Heterogeneity and molecular signatures of therapeutic T cells in allergic airwayinflammation. - Project Summary / Abstract
Allergic airway inflammation affects approximately 334 million people worldwide, including 13.6% of the
population of the United States, and its rate continues to increase in both urbanized and developing countries.

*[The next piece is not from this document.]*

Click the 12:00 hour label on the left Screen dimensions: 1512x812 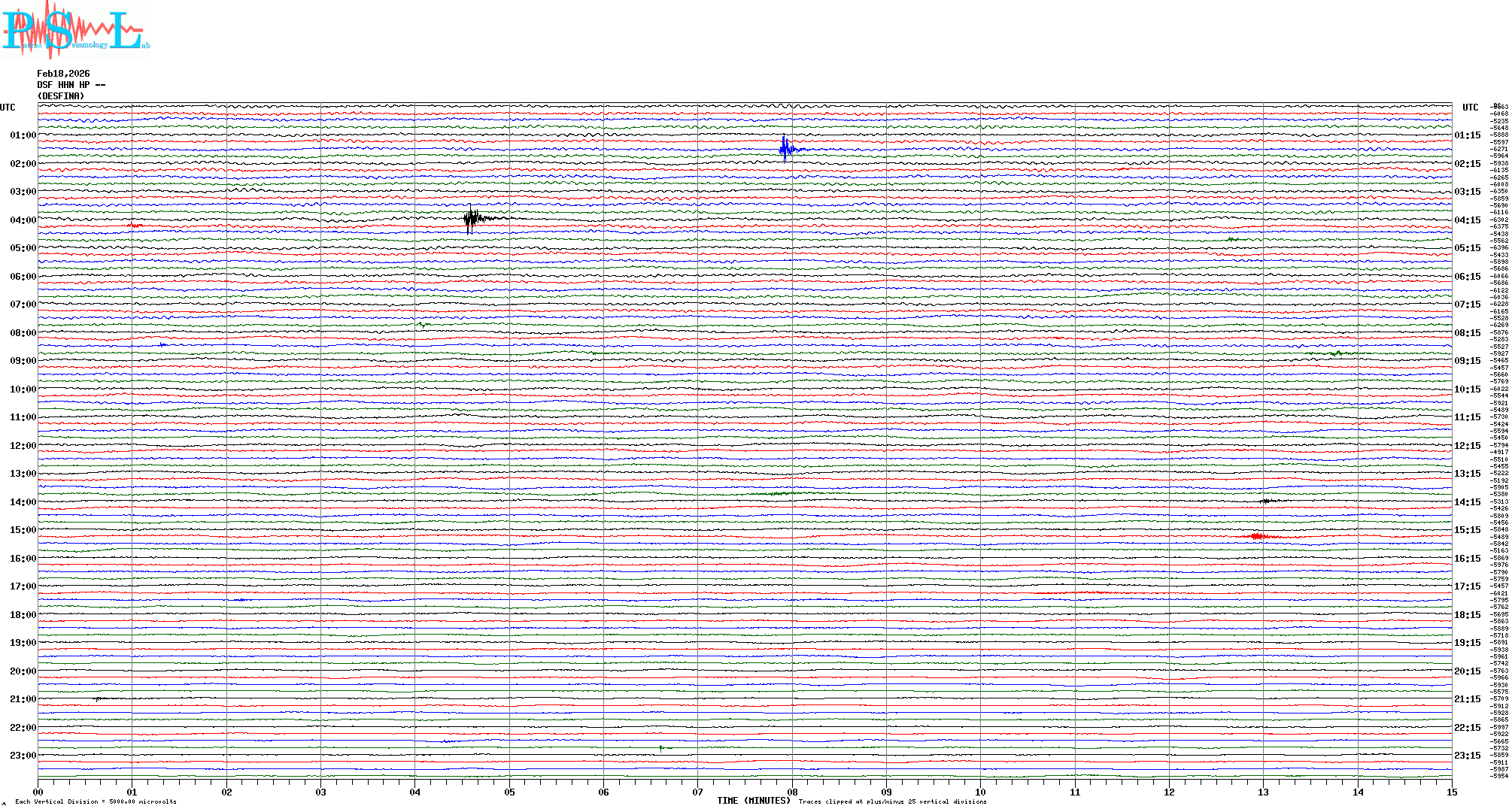(x=23, y=446)
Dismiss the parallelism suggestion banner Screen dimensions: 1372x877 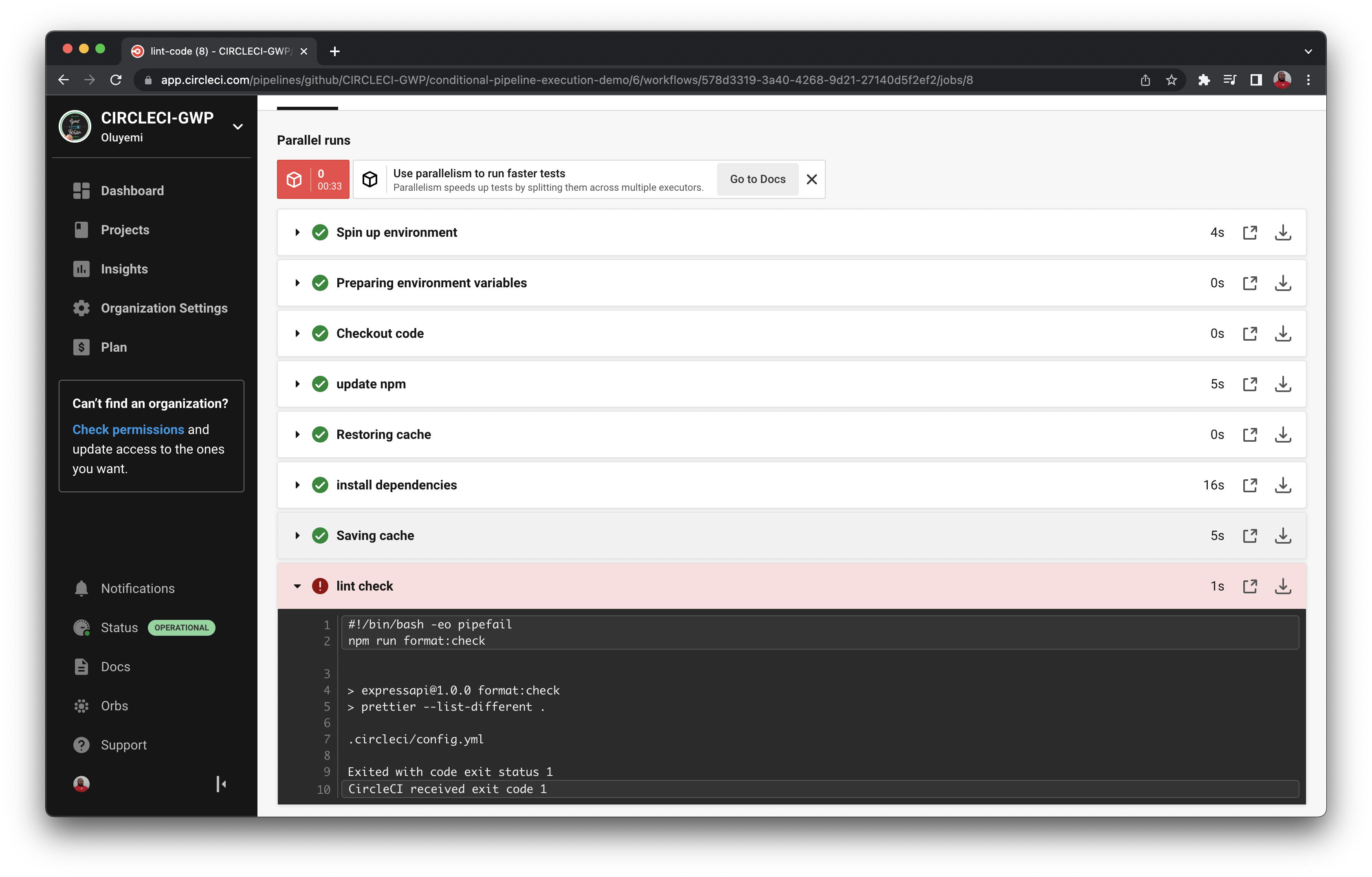(x=811, y=179)
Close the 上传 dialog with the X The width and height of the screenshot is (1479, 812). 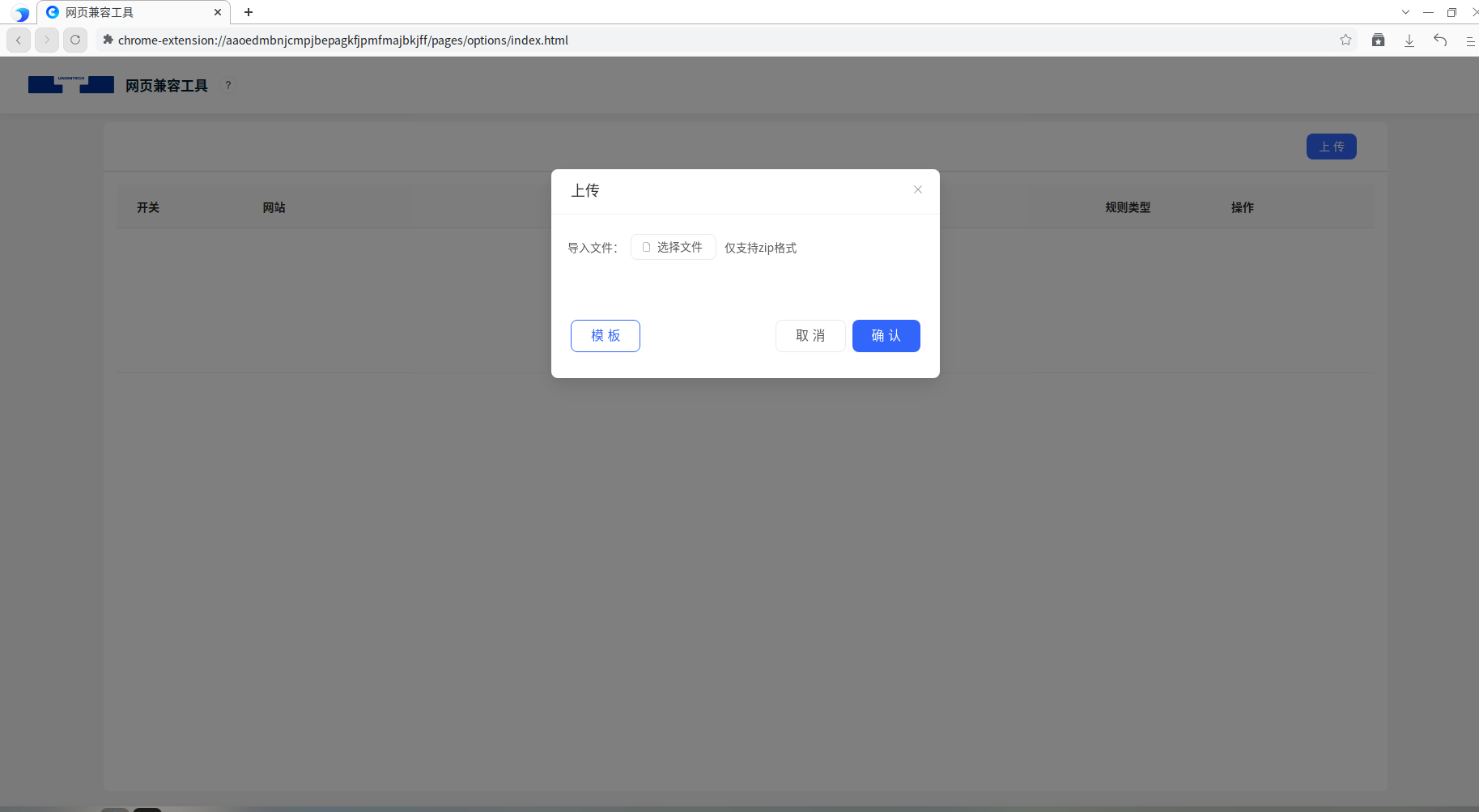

This disease afflicts patients of all ages and normally progresses to chronic illness. There is no cure for
allergic asthma, making it one of the most expensive diseases for healthcare systems in developed
countries. This makes our work highly significant. Allergic airway inflammation is characterized with
elevated levels of inflammatory cytokines such as those produced by Th2 and Th17 cells, which are counter-
regulated by immune cells with suppressive function. Interleukin-10 (IL-10) is an immunomodulatory cytokine
with demonstrated anti-inflammatory effects. Genetic deficiency or polymorphisms resulting in the absence or
reduction of IL-10 production are associated with increased risk of allergic inflammation. Both the pathogenic
Th2 and Th17 can express high levels of IL-10 receptor, and IL-10 directly functions on Th2 and Th17 to limit
their development and function during inflammation. To date, the only preventive therapy for allergic asthma is
allergen-specific immunotherapy (allergen-SIT). The success of allergen-SIT correlates with the induction of IL-
10-producing T cells. We have found that, in various pulmonary inflammatory disease models, T cells are the
major contributors to IL-10 production, mainly composed of three IL-10-producing T cell subsets: CD4+ Foxp3+
regulatory T (Treg), CD4+ Foxp3- IL-10hi type 1 regulatory T (Tr1) and CD8+ IL-10+ T cells. We induced and
expanded the IL-10-producing T cells in vitro and found a profound therapeutic effect of these cells in a murine
model of allergic airway inflammation. Further experiments revealed that these IL-10-producing T cells are
heterogeneous, and molecular markers currently known as Tr1 cell signatures lack the ability to distinguish IL-
10-producing T cell subsets. Based on these findings, we hypothesize that molecular signatures and
pathways associated with the heterogeneity of IL-10-producing therapeutic T cells can be exploited to
identify and isolate therapeutic T cells, and can be manipulated to promote the development and
therapeutic effect of these cells in allergic asthma. We propose experiments in three Specific Aims to
determine: a) the effective components of the therapeutic T cells; b) the heterogeneity among and within IL-10-
producing T cell subsets; and c) the molecular signatures of these cells and pathways that can be exploited to
manipulate the development and function of therapeutic T cells in allergic asthma. This work is highly
innovative as we utilize comprehensive biochemical, genetic and genomics approaches with unique
transgenic mouse models, and have exciting preliminary data that can be expanded to provide information sets
for a better understanding of pulmonary inflammatory disease control, as well as to help develop strategies to
manipulate the development and function of IL10-producing T cells as a potential therapy against allergic
airway inflammation and other related inflammatory diseases.